Burma

Rangoon MP: Owners of Unlawful Game Centers Should be Punished—Not Employees

By Moe Myint 24 April 2017

RANGOON — A lawmaker has called for clearer definitions of illegal gambling machines sometimes found in “game centers” in Rangoon and more accountability for the owners of such firms.

MP U Than Naing Oo of Panbedan Township asked Rangoon Mayor U Maung Maung Soe in a divisional parliamentary session on Monday to specify illegal gambling machines in game centers—also known as amusement arcades—as the 19th century legislation in use is too vague.

He cited the police shutdown of City Center located near Bogyoke Market in his constituency, which was raided on the charge of illegal gambling in early February. Nineteen employees were arrested, all of whom were detained in Insein prison.

U Than Naing Oo said some have been released on bail but did not give an exact number.

City Center owner Dr. Thein Myint, granted a license to run the business in 2009, and the firm’s manager were not charged, said U Than Naing Oo, adding that the workers believed the center was legally operating under the permission of the authorities.

He said most of the employees were graduates who had come to Rangoon to seek work.

“Some of them had weddings planned and others were going to attend their graduation ceremonies,” he said.

“The people responsible for game centers like these are escaping conviction while the young, innocent people who work there are being jailed. It’s a great loss.”

The lawmaker told The Irrawaddy that he would raise the issue again in the coming days in parliament and emphasized the need to release the young employees of City Center.

Organized gambling is illegal in Burma under the 1899 Gambling Act, which forbids “advancing or furnishing money for the purpose of gaming” and “using the instruments of gaming for the profit or gain of the person owning.”

A person partaking in gambling can be punished with at least six months in prison if found guilty. A business owner allowing gambling can receive one year in prison and have their business license revoked.

Police targeted the game center, said U Than Naing Oo, because it had a fish catching group video game, known as the “Shark Game” locally. The Irrawaddy has observed other game centers in downtown Rangoon that use the same machines.

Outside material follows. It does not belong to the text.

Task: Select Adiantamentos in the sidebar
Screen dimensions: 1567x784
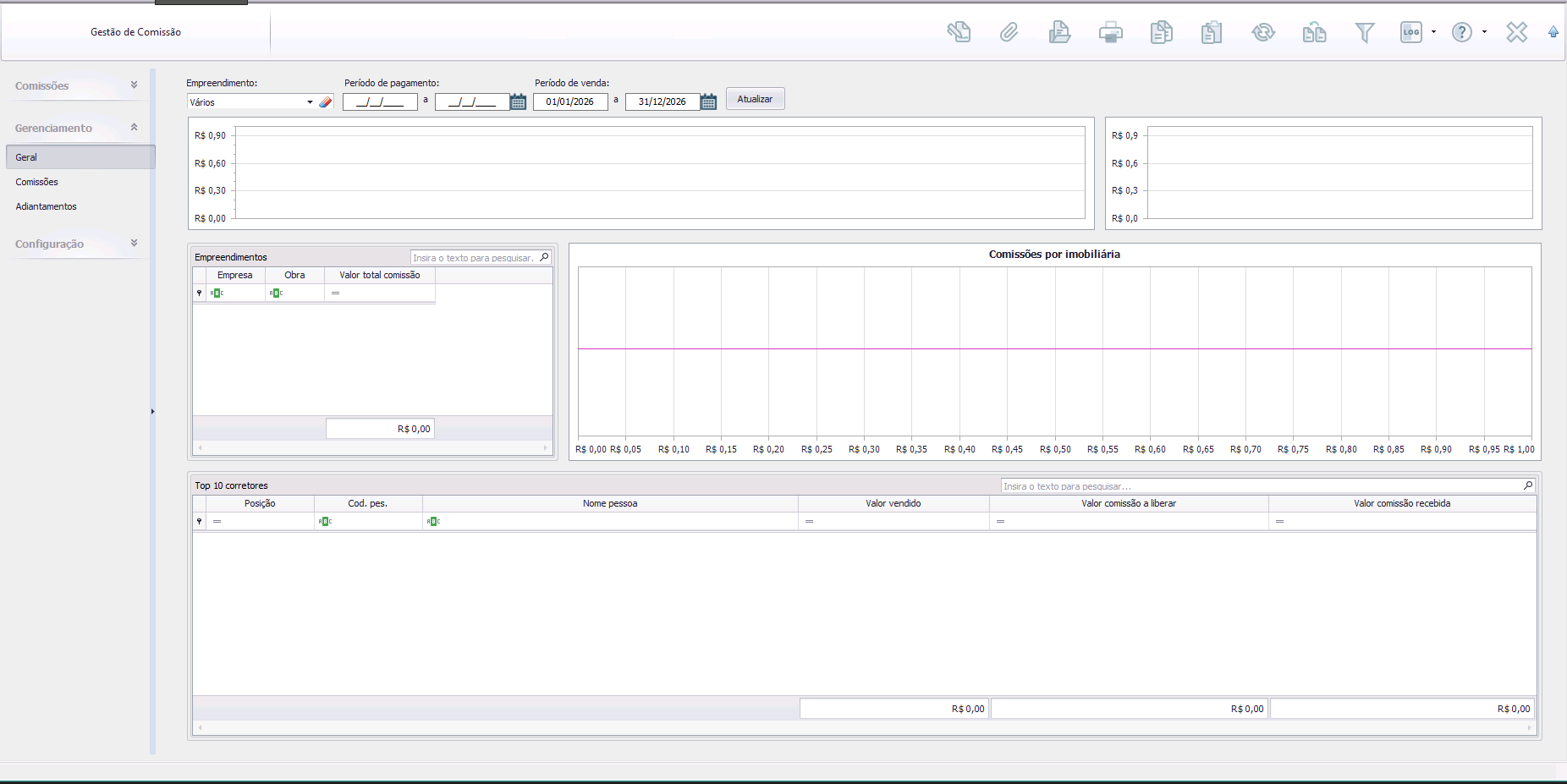Action: [47, 206]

“The issue of specifying what machines are illegal is the responsibility of the Ministry of Commerce,” said U Maung Maung Soe, answering on behalf of the city’s Security and Border Affairs Minister Col. Tin Aung Tun.

“We will provide a list [to U Than Naing Oo] of all licensed game centers which are officially operating on the ground.”

He said authorities regularly visit the 43 Yangon City Development Committee (YCDC)-licensed game centers in Rangoon to see if they are following rules and regulations.

YCDC began allowing game centers to provide entertainment in the form of video games, arcade games, small rides, dance machines and shooting galleries in 2013.

U Maung Maung Soe added that the government stopped issuing new licenses in 2014 and the game centers required the recommendation of local police and several government departments.

In late October 2016, two National League for Democracy lawmakers asked the regional parliament whether the government would address unlawful game centers.

Border affairs minister Col. Tin Aung Tun promised the lawmakers that if his department discovered game centers acting illegally they would take action against the owners.

He said YCDC would reconsider whether existing permits should be extended or halted and that Rangoon Division Chief Minister U Phyo Min Thein would personally supervise the license approval process.

“Call me immediately if officials fail to arrest unlawful game center owners and I will deal with it directly,” Col. Tin Aung Tun told the lawmakers.